Python API Reference

array_record.python.array_record_module.ArrayRecordWriter

ArrayRecordWriter(path: str, options: str)

  • path (str): File path where the ArrayRecord to be written.

  • options (str, optional): Comma-separated options string. Default “”

Options string format

The options string can contain the following comma-separated options:

  • group_size:N - Number of records per chunk (default: 1)

  • uncompressed - Disable compression

  • brotli[:N] - Use Brotli compression with level N (0-11, default: 6)

  • zstd[:N] - Use Zstd compression with level N (-131072 to 22, default: 3)

  • snappy - Use Snappy compression

  • window_log:N - LZ77 window size (10-31) for zstd and brotli.

  • pad_to_block_boundary:true/false - Pad chunks to 64KB boundaries (default false)

User should only select one of the compression options zstd, brotli, snappy, uncompressed, otherwise an error would be raised.

ok() -> bool

Returns true when the writer object is having a healthy state.

close()

Closes the file. May raise an error if it failed to do so.

is_open() -> bool

Returns true when the file is opened.

write(record: bytes)

Writes a record to the file. May raise an error if it failed to do so.
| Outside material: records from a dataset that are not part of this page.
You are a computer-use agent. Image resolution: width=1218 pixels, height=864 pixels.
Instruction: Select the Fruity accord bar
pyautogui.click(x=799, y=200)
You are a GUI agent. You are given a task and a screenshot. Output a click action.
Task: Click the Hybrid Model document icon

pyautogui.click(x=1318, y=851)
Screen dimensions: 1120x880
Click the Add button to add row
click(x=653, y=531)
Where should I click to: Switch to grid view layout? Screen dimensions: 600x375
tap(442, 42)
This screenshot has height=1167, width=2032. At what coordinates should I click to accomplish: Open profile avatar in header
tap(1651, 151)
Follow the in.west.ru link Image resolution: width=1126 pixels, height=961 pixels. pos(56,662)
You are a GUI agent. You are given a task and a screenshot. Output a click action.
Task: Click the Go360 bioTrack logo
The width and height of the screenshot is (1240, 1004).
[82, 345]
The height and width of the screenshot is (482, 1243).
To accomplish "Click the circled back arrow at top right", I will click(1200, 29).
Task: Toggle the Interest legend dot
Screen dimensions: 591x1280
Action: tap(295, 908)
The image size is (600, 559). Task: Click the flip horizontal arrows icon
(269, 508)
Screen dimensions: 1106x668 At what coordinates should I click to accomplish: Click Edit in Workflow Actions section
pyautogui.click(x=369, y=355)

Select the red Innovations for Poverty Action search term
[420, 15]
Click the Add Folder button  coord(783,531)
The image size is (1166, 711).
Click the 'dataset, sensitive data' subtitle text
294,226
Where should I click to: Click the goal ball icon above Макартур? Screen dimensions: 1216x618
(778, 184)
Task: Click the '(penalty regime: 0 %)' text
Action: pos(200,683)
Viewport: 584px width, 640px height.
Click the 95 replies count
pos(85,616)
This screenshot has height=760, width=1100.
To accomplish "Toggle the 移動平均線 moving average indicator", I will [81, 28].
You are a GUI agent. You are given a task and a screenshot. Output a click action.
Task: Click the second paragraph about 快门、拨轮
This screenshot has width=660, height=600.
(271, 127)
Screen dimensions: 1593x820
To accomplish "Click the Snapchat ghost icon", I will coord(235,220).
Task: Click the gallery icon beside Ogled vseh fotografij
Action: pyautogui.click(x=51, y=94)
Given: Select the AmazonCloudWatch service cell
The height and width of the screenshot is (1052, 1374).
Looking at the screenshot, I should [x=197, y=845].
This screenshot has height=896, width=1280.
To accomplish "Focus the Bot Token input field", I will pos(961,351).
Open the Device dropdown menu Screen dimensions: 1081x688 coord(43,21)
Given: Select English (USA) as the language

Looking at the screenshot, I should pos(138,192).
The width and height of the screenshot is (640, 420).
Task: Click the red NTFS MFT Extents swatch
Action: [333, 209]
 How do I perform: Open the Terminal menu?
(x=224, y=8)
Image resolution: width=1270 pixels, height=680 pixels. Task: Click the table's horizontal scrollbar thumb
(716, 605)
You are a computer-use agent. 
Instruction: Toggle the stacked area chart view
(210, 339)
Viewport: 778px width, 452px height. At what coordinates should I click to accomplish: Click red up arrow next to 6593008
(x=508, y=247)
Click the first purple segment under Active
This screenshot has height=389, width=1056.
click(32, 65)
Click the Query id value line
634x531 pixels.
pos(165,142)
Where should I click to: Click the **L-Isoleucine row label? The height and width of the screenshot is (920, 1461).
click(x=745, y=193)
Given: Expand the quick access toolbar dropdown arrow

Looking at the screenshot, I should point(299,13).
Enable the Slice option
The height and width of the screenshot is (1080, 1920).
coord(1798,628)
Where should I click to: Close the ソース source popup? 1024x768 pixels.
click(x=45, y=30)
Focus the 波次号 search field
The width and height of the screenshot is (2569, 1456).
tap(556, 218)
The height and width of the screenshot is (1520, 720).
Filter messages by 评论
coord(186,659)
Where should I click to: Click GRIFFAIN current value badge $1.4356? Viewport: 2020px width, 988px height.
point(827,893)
array_record.python.array_record_module.ArrayRecordReader

ArrayRecordReader(path: str, options: str)

  • path (str): File path to read from.

  • options (str, optional): Comma-separated options string. Default “”

Options string format

The options string can contain the following comma-separated options:

  • readahead_buffer_size:N - Number of bytes for read-ahead buffer size per thread (default 0)

  • max_parallelism: N - Number of read-ahead threads.

  • index_storage_options:in_memory/offloaded - Specifies to store the record index in memory or on disk (default: in_memory)

ok() -> bool

Returns true when the reader object is having a healthy state.

close()

Closes the file. May raise an error if it failed to do so.

is_open() -> bool

Returns true when the file was opened.

num_records() -> int

Returns the number of records in the file.

record_index() -> int

Returns the current record index. This field is only relevant in the sequential reading mode.

writer_options_string() -> str

Returns the writer options string that was used when creating the ArrayRecord file.

seek(index: int)

Update the cursor to the specified index. Throws an error if the index was out of bound.

read() -> bytes

Reads a record and advance the cursor index by one. Throws an error if the cursor reaches the end of the file.

read(indices: Sequence) -> Sequence[bytes]

Reads the set of records specified by the input indices with an internal thread pool. Throws an error if any of the index was out of bound.

read(start: int, end: int) -> Sequence[bytes]

Reads the set of records by range with an internal thread pool. Throws an error if the index was out of bound.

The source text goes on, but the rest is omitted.